- **PROBLEM TO SOLVE**
Return each entry word for word and skip its pictures.

------------------------

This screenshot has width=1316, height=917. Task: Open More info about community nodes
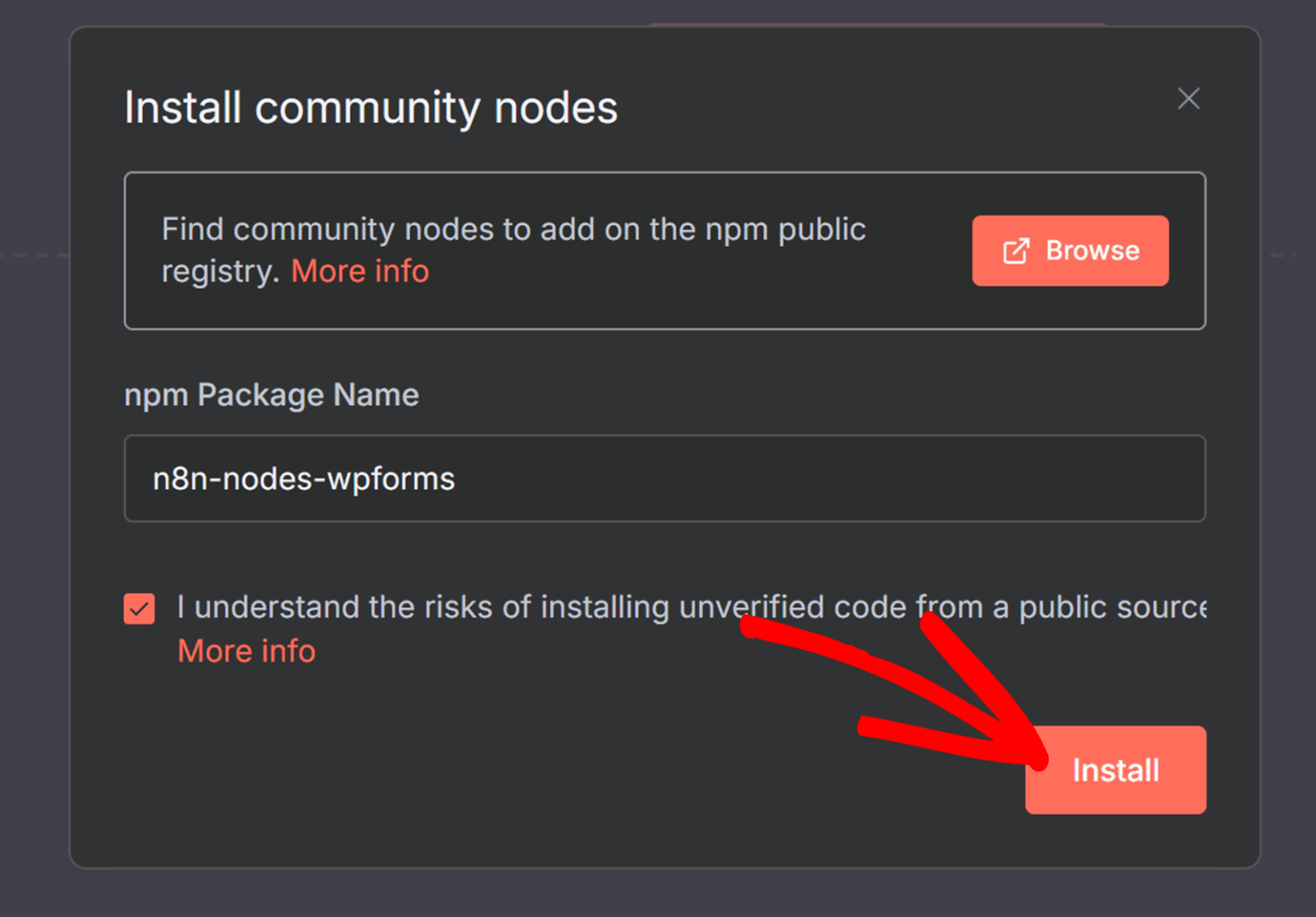point(360,270)
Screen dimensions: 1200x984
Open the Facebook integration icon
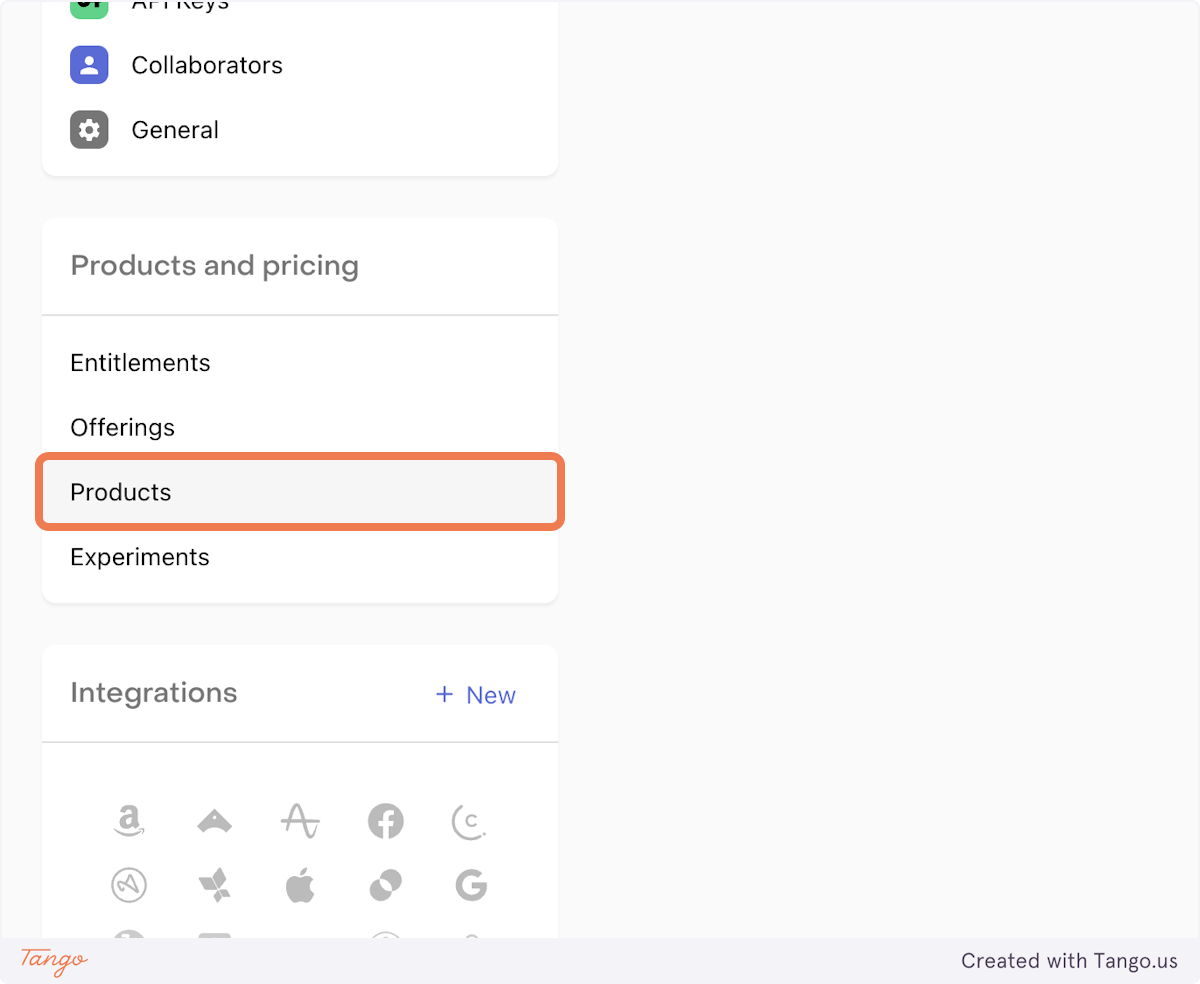pyautogui.click(x=385, y=821)
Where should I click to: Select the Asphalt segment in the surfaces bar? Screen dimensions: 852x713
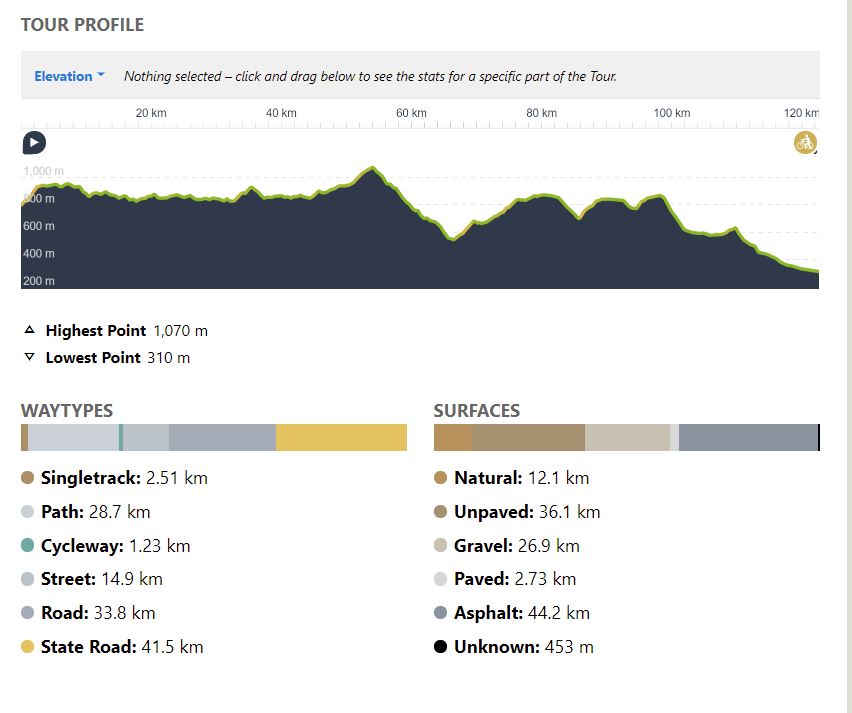pyautogui.click(x=748, y=438)
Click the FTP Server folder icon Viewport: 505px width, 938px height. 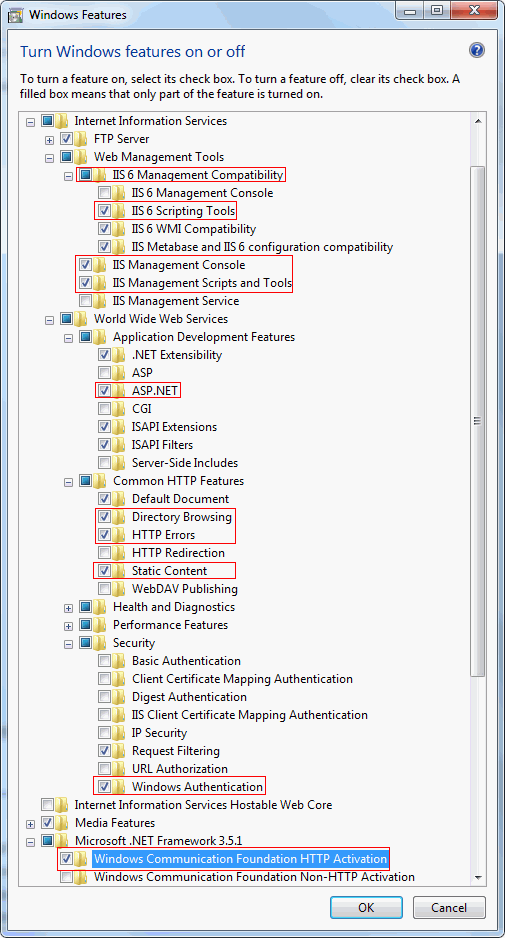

------------------------

- **TASK OUTPUT**
This screenshot has width=1316, height=917. Task: Open More info about community nodes
point(360,270)
Screen dimensions: 1200x984
Open the Facebook integration icon
pyautogui.click(x=385, y=821)
Where should I click to: Select the Asphalt segment in the surfaces bar? Screen dimensions: 852x713
pyautogui.click(x=748, y=438)
Click the FTP Server folder icon Viewport: 505px width, 938px height. 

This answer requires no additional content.